## Quelle:
VwGH vom 19.04.2016, Ra 2014/01/0216
Betreff
Der Verwaltungsgerichtshof hat durch den Vorsitzenden Senatspräsident Dr. Blaschek und die Hofräte Dr. Kleiser, Dr. Hofbauer und Dr. Fasching sowie die Hofrätin Dr. Reinbacher als Richter, im Beisein der Schriftführerin Mag. Berger, über die Revision des M A in Z, vertreten durch Dr. Gerhard Mory, Rechtsanwalt in 5020 Salzburg, Wolf-Dietrich-Straße 19/5, gegen das Erkenntnis des Bundesverwaltungsgerichts vom , Zl. W105 1425759-1/5E, betreffend eine Angelegenheit nach dem Asylgesetz 2005 (belangte Behörde vor dem Verwaltungsgericht: Bundesamt für Fremdenwesen und Asyl), zu Recht erkannt:
Spruch
Das angefochtene Erkenntnis wird wegen Rechtswidrigkeit infolge Verletzung von Verfahrensvorschriften aufgehoben.

## Gegebene Zeilen:

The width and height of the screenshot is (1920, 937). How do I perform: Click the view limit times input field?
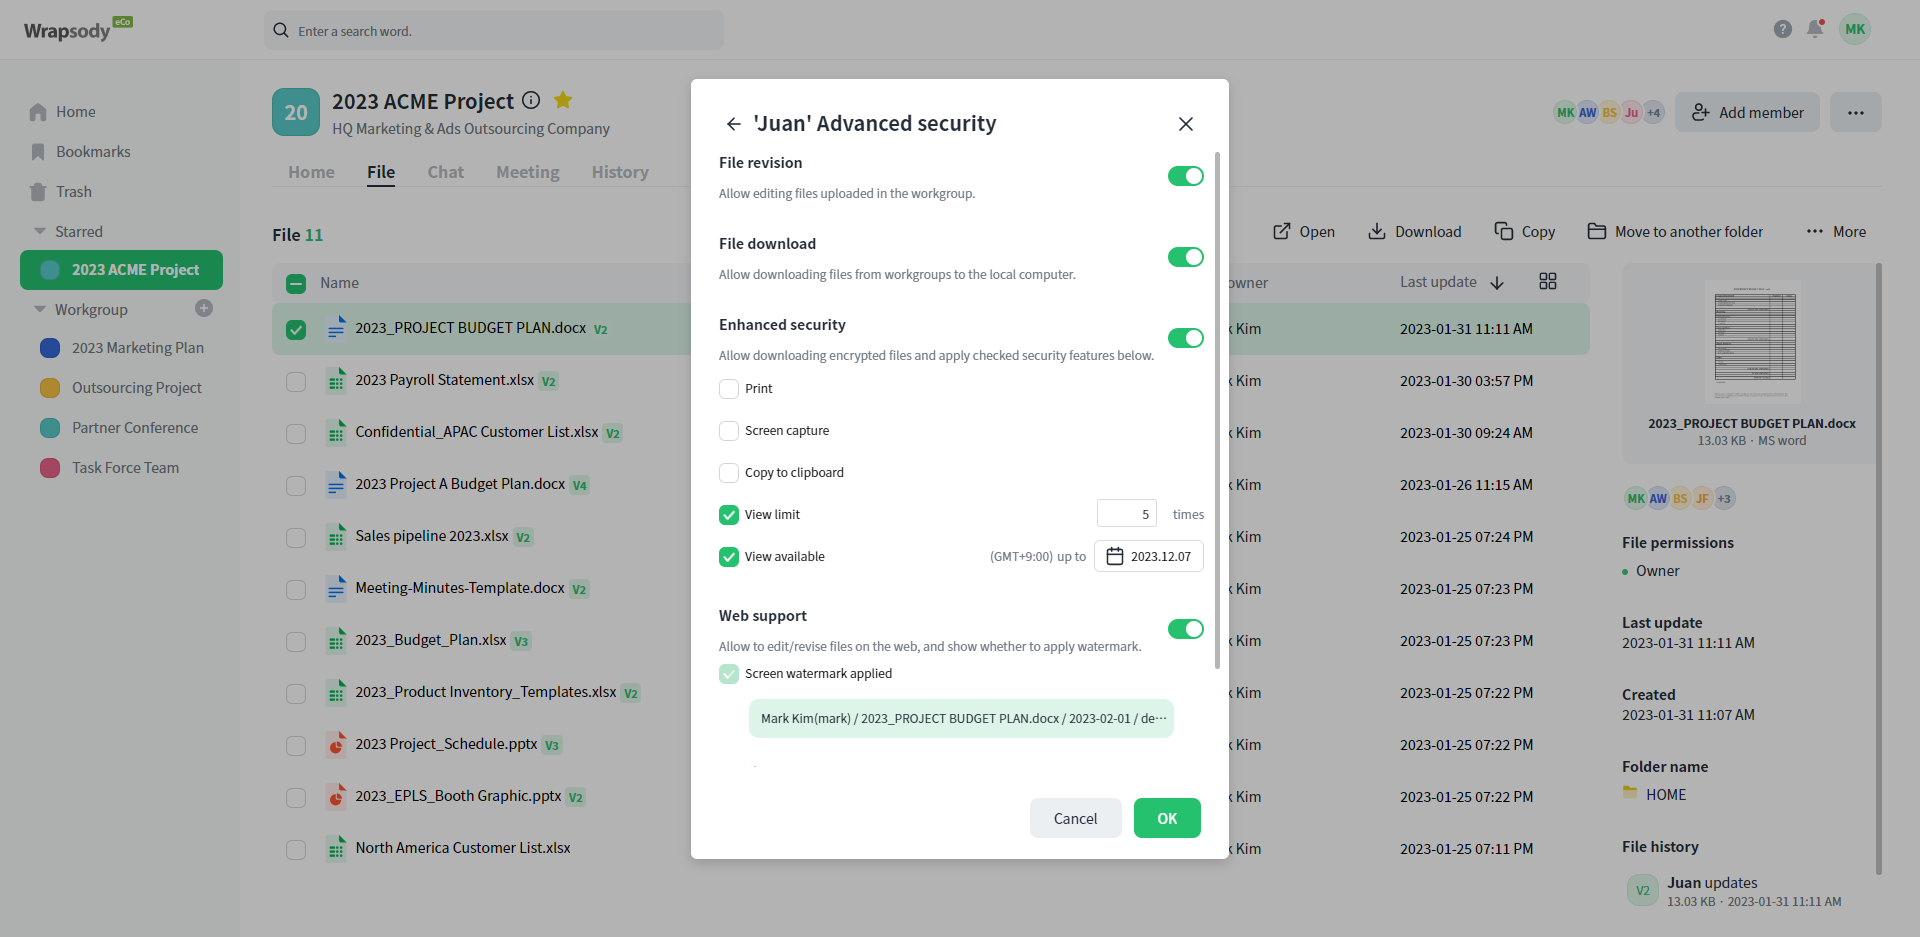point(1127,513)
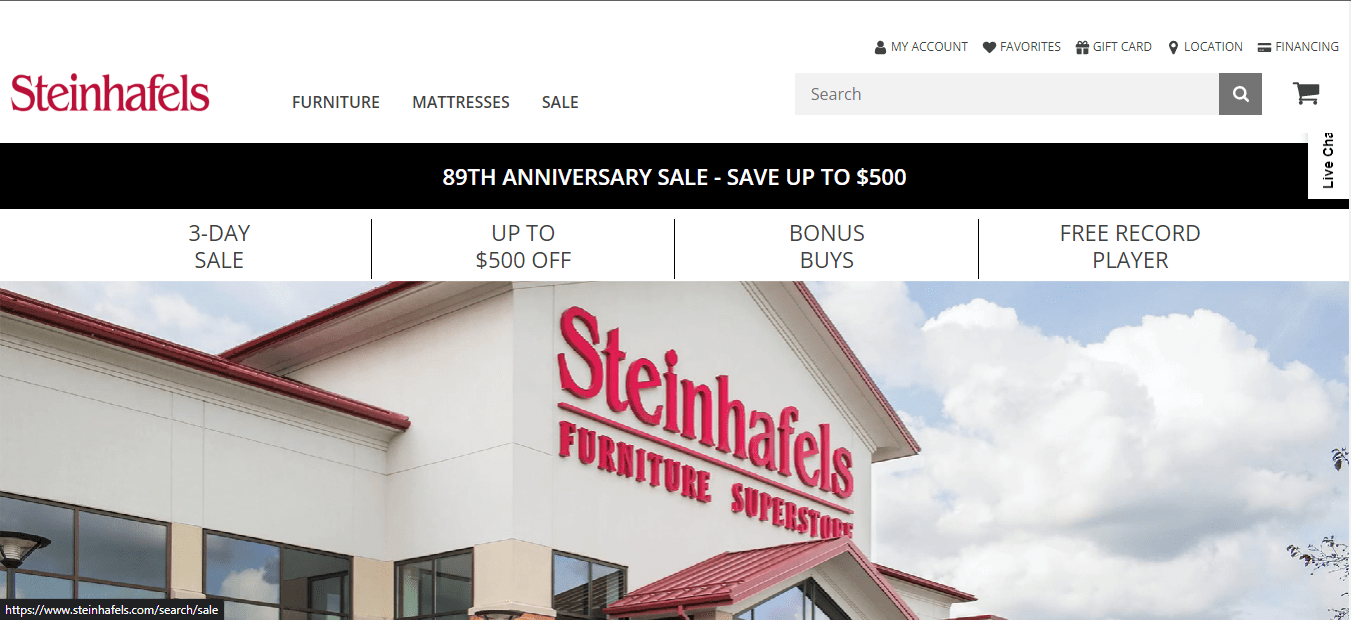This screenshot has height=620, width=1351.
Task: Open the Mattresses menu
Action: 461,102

## Aufgaben:
- A) Wer vertrat laut der Entscheidung den M A in Z im Revisionsverfahren?
- B) Stimmen die folgenden Aussagen mit der Entscheidung überein? Antworten Sie jeweils mit Ja oder Nein und zitieren Sie die entscheidenden Worte.
(i) Den Vorsitz führte Senatspräsident Dr. Blaschek.
(ii) Das angefochtene Erkenntnis wurde wegen inhaltlicher Rechtswidrigkeit aufgehoben.
(iii) Belangte Behörde vor dem Verwaltungsgericht war das Bundesamt für Fremdenwesen und Asyl.
- C) Geben Sie aus der Entscheidung den Abschnitt von "VwGH vom 19.04.2016, Ra" bis einschließlich "von Verfahrensvorschriften aufgehoben." wortgetreu wieder.

## Lösungen:
- A) Dr. Gerhard Mory, Rechtsanwalt in 5020 Salzburg, Wolf-Dietrich-Straße 19/5.

- B)
(i) Ja: „durch den Vorsitzenden Senatspräsident Dr. Blaschek“
(ii) Nein: „wegen Rechtswidrigkeit infolge Verletzung von Verfahrensvorschriften aufgehoben“
(iii) Ja: „belangte Behörde vor dem Verwaltungsgericht: Bundesamt für Fremdenwesen und Asyl“

- C)
VwGH vom 19.04.2016, Ra 2014/01/0216
Betreff
Der Verwaltungsgerichtshof hat durch den Vorsitzenden Senatspräsident Dr. Blaschek und die Hofräte Dr. Kleiser, Dr. Hofbauer und Dr. Fasching sowie die Hofrätin Dr. Reinbacher als Richter, im Beisein der Schriftführerin Mag. Berger, über die Revision des M A in Z, vertreten durch Dr. Gerhard Mory, Rechtsanwalt in 5020 Salzburg, Wolf-Dietrich-Straße 19/5, gegen das Erkenntnis des Bundesverwaltungsgerichts vom , Zl. W105 1425759-1/5E, betreffend eine Angelegenheit nach dem Asylgesetz 2005 (belangte Behörde vor dem Verwaltungsgericht: Bundesamt für Fremdenwesen und Asyl), zu Recht erkannt:
Spruch
Das angefochtene Erkenntnis wird wegen Rechtswidrigkeit infolge Verletzung von Verfahrensvorschriften aufgehoben.